He then goes around the desk and proceeds to drag and beat her until two other male staff hold him back. It was a normal working day, and this incident happened within the duo’s workplace.

When most people think of harassment, sexual assault is the first thing that comes to mind. However, there are many other forms of harassment that could be perpetrated at work. 

Being able to recognise and know what to do is one method of curbing the vice. Remember that all forms of harassment, whether physical, sexual, psychological or verbal, are illegal.

What are the common forms of harassment?

Verbal harassment

Demeaning remarks, offensive gestures, and unreasonable criticism are some variations of verbal abuse. 

Lydia Mukami, 29, left her accounting job abruptly in 2017. 

“I had had enough, I could not take it anymore,” she says. Her supervisor would use demeaning and abusive names on her, calling her silly, stupid and short. Also, he had a habit of attacking her based on her nationality. She is Kenyan, but her employer was not.

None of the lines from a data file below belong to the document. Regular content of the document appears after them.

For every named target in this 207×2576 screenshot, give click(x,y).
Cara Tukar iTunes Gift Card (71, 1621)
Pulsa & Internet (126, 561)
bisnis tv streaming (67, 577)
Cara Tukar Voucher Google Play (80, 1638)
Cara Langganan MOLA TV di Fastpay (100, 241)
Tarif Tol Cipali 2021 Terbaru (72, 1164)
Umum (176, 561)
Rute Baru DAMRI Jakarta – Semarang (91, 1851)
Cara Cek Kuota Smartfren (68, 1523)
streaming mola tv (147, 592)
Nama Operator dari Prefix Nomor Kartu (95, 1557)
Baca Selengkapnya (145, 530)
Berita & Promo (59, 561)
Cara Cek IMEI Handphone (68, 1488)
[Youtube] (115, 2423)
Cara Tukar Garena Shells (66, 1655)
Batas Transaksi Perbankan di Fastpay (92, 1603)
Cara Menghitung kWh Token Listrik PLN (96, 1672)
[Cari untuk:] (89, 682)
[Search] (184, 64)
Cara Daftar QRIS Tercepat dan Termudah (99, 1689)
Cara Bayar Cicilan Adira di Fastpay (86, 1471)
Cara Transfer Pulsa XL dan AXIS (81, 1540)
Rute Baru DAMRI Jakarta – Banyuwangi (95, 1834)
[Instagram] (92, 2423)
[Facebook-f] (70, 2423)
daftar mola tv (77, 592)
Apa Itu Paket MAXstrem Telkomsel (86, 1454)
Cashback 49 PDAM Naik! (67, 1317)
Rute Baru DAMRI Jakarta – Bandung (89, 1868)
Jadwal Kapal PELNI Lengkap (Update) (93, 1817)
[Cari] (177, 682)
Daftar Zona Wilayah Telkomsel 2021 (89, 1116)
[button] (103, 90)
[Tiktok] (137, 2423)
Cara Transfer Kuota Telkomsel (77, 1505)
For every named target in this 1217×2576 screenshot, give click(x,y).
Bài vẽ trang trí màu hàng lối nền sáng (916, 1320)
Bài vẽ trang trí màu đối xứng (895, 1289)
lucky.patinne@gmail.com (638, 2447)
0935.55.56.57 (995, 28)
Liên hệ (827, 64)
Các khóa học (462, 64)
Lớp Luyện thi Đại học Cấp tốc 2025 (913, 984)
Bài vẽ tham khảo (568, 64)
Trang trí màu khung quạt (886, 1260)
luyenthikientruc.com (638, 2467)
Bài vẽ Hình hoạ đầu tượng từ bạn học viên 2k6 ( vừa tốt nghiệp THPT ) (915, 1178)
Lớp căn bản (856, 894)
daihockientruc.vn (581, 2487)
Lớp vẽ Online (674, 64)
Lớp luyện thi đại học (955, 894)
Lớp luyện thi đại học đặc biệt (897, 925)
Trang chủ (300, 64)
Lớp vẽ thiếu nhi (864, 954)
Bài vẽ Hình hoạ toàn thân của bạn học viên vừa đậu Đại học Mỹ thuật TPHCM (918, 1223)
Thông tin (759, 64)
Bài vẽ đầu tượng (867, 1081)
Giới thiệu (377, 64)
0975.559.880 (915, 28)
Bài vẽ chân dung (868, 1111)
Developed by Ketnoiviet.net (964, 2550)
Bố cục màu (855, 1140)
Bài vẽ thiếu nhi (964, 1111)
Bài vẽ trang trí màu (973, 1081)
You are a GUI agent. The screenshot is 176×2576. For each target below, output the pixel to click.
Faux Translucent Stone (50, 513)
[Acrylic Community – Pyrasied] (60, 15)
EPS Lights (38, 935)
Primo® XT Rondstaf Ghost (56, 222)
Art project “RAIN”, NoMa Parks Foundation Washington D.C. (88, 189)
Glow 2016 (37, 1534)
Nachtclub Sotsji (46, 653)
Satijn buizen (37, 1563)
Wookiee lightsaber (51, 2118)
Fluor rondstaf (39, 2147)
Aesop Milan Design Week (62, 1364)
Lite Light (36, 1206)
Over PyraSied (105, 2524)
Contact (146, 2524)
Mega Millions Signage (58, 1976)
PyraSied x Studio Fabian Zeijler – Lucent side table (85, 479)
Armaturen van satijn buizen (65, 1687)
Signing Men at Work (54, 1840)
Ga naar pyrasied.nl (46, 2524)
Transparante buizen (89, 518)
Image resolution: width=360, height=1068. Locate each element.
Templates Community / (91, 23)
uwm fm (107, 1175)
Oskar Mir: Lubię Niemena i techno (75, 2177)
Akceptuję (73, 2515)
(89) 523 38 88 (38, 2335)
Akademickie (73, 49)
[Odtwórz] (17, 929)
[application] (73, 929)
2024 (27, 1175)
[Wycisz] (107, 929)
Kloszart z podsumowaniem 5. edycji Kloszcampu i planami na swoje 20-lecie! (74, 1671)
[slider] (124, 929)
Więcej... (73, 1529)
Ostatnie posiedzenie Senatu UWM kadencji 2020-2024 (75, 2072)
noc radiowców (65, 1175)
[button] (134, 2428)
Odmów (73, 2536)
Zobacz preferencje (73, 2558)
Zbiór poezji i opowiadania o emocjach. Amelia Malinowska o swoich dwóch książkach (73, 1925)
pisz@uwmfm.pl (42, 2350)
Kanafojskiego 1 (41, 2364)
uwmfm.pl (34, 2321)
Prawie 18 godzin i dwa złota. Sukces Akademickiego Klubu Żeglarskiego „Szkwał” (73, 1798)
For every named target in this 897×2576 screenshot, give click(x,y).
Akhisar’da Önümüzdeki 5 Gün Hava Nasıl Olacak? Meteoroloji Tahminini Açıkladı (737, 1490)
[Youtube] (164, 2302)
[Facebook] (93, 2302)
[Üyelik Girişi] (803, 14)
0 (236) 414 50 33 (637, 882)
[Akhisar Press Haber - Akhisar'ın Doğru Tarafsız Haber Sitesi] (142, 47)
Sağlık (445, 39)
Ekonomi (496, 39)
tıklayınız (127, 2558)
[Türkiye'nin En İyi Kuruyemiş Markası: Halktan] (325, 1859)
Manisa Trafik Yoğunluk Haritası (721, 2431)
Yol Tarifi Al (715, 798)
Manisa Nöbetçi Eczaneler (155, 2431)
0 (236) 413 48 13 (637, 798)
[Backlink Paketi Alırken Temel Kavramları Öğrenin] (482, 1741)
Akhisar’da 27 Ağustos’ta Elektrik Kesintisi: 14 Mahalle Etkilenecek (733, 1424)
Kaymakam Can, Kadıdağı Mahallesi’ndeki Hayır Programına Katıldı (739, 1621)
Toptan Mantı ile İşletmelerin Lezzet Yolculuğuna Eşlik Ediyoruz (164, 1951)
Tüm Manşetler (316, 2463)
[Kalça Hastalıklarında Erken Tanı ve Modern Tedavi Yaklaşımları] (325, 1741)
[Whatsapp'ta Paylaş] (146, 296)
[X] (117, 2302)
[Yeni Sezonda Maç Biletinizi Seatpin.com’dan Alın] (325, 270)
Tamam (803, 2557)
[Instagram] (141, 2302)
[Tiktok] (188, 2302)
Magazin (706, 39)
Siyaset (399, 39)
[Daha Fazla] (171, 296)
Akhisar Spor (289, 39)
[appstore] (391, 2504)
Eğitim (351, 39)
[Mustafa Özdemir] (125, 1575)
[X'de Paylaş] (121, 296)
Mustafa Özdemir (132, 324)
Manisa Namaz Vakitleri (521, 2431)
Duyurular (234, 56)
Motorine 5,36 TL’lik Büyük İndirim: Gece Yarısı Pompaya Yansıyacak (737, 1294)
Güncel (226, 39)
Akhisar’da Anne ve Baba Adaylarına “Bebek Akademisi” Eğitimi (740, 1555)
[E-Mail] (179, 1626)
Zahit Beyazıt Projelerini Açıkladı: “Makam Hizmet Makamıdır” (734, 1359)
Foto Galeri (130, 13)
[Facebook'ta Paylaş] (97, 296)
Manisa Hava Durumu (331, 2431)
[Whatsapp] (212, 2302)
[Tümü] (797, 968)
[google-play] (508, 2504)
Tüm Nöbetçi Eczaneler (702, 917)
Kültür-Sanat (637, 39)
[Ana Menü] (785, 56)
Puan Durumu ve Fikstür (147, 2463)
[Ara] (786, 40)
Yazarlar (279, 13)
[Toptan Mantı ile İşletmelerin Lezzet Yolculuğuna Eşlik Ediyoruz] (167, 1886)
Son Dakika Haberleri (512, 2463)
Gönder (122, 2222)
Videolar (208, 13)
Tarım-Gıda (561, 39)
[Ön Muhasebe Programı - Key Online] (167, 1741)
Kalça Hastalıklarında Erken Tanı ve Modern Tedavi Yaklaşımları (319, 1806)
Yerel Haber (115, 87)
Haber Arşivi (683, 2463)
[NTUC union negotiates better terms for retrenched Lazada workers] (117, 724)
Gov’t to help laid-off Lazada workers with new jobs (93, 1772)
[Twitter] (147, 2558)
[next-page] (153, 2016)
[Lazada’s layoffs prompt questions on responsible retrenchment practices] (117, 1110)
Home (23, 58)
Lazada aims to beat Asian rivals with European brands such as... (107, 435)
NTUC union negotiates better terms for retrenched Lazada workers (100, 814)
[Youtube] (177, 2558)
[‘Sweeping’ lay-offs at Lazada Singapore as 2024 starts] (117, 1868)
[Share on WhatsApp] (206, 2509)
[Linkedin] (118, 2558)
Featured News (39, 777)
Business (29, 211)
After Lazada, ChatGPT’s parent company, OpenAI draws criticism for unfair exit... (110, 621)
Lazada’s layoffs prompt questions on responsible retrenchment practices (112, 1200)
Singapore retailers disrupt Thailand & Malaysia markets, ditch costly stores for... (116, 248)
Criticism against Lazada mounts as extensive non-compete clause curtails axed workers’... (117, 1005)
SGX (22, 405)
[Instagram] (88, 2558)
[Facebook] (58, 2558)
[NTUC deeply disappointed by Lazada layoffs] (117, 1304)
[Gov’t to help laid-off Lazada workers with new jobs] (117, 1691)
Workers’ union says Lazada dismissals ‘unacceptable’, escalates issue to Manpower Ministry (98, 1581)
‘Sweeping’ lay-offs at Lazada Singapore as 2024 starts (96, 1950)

When Lydia shared this with her colleagues, they dismissed it as mere personal conflict. They said that she needed to understand her boss’s personality and find ways of coping with his behaviour if she wanted to remain employed. 

Psychological harassment

This is similar to verbal harassment and cannot be proven physically. Perpetrators of psychological harassment undermine their victims by making comments that affect their dignity and crash their self-esteem. 

It is covert, and involves exclusionary tactics such as taking credit for work done by others, making unreasonable demands, imposing impractical deadlines, persistently opposing others’ ideas, or asking them to constantly perform tasks that are outside their job description. 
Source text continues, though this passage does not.